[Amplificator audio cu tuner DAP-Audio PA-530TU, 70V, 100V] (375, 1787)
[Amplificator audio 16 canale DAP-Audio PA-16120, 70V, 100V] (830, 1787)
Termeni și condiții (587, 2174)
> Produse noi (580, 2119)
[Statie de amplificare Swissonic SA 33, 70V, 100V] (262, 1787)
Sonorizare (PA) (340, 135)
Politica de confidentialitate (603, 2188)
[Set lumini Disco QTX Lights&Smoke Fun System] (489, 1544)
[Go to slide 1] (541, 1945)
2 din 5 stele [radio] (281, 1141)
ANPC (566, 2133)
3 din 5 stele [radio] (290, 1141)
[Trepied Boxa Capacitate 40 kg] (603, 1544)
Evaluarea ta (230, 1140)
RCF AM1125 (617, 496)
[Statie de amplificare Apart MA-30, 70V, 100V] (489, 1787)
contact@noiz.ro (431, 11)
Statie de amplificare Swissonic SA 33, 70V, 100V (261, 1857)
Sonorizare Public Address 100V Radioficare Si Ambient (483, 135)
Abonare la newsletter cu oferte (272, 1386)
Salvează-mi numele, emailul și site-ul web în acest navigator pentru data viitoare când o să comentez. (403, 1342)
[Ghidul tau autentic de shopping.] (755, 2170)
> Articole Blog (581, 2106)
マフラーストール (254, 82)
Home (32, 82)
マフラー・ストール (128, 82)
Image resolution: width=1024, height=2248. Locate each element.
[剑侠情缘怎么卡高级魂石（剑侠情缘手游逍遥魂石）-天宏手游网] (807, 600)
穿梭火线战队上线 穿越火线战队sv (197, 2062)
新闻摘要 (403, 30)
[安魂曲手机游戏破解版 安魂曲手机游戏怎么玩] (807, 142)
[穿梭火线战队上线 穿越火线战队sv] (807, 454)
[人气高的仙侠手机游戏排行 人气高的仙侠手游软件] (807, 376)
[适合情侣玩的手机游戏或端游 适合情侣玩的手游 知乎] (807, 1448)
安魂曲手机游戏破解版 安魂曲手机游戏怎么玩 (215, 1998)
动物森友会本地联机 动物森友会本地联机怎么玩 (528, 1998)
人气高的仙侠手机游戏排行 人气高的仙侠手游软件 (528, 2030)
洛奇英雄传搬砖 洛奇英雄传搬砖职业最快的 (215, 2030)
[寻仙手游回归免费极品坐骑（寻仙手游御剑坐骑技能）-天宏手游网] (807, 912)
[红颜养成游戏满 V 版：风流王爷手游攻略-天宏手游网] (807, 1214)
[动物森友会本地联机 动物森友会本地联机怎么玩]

» What to produce: The lines to output run from the one containing "人气高的仙侠手机游戏排行 人气高的仙侠手游软件 (528, 2030)" through the last line of the records above; repeat them exactly and nothing more.

» Your solution:
人气高的仙侠手机游戏排行 人气高的仙侠手游软件 (528, 2030)
洛奇英雄传搬砖 洛奇英雄传搬砖职业最快的 (215, 2030)
[寻仙手游回归免费极品坐骑（寻仙手游御剑坐骑技能）-天宏手游网] (807, 912)
[红颜养成游戏满 V 版：风流王爷手游攻略-天宏手游网] (807, 1214)
[动物森友会本地联机 动物森友会本地联机怎么玩]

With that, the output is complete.